StarCoder2, released at the end of February, is an open weights model trained in partnership with the Software Heritage (a year ago, version 1 of StarCoder was trained using an order of magnitude less source).

How much source is available via the Software Heritage?

As of July 2023 the site hosted 1.6*10^10 files.

Let’s assume 64 lines per file, and 26 non-whitespace characters per line, giving 2.7*10^13 non-whitespace characters. How many tokens is this?

The most common statement is assignment, which typically contains 4 language tokens (e.g., a = b ; ). There is an exponential decline in language tokens per line (Fig 770.17). The question is how many LLM tokens per computer language identifier, which tend to be abbreviated; I have no idea how these map to LLM tokens.

Assuming 10 LLM tokens per line, we get: 10^13 LLM tokens; this is 2.7 non-whitespace characters per token, which feels about right.

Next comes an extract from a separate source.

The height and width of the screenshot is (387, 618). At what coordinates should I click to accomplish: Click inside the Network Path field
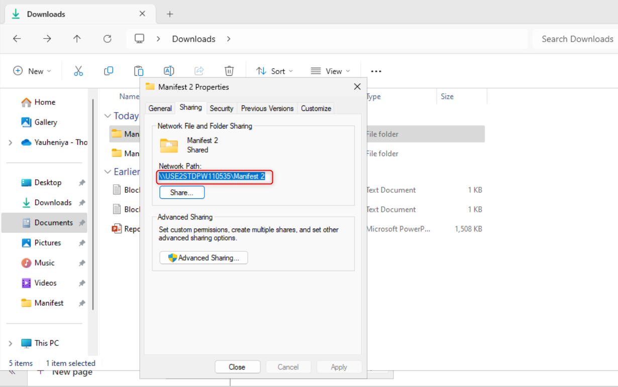click(x=215, y=177)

The Stack v2 Hugging Face page lists the deduplicated dataset as containing 10^12 tokens. However, they only include files in the main branch (the Software Heritage dataset includes files containing branches and commits), and the total number of files in the full Stack v2 dataset is 3.3*10^9, with the deduped training dataset containing 6.5*10^8 files (they do not train using copyleft files, which are approximately 20-25% of the files on GitHub).

My calculation probably overestimated the number of tokens on a line. LLM’s specifically trained on source code have tokenisers optimized for the characteristics of code, e.g., allowing tokens to span whitespace to allow for idioms such as import numpy as np to be treated as single tokens.

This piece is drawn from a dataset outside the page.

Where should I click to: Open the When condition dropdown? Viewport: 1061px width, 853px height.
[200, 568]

Given the exponential growth of files available on the Software Heritage, it is possible that several orders of magnitude more tokens will eventually become available.

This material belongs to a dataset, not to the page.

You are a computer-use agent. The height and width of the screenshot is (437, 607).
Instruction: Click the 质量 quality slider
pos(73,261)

Licensing, in the form of the GPL, is a complication that hangs over the use of some public source code (maybe 25%). An ongoing class-action suit will likely take years to resolve, and it’s possible that model training will have improved to the extent that any loss of GPL’d code will not seriously impact model performance:

  1. When source is licensed under the GNU General Public License, do models that use it during training have themselves to be released under a GPL license? In November 2022 a class-action lawsuit was filed, challenging the legal­ity of GitHub Copi­lot and related OpenAI products. This case has yet to reach jury trial, and after that there will no doubt be appeals. The resolution is years in the future,
  2. if the plaintiffs win, with models trained using GPL’d code required to release the weights under a GPL license. The different source files used to build a project sometimes have different, incompatible, Open source licenses. LLM training does not require complete sets of project source files, so the presence of GPL’d source is not contagious within a project. If the same file appears with different licenses, one of which is the GPL, the simplest option may be to exclude it. One study found the GPL-3 license present under 2,871 different filenames.

Given that around 50% of GitHub repos don’t specify any license, and around 30% specify an MIT license, not using GPL’d code for training does not look like it will affect the training of general coding models. However, these models will have problems dealing with issues that require interfacing to GPL’d code.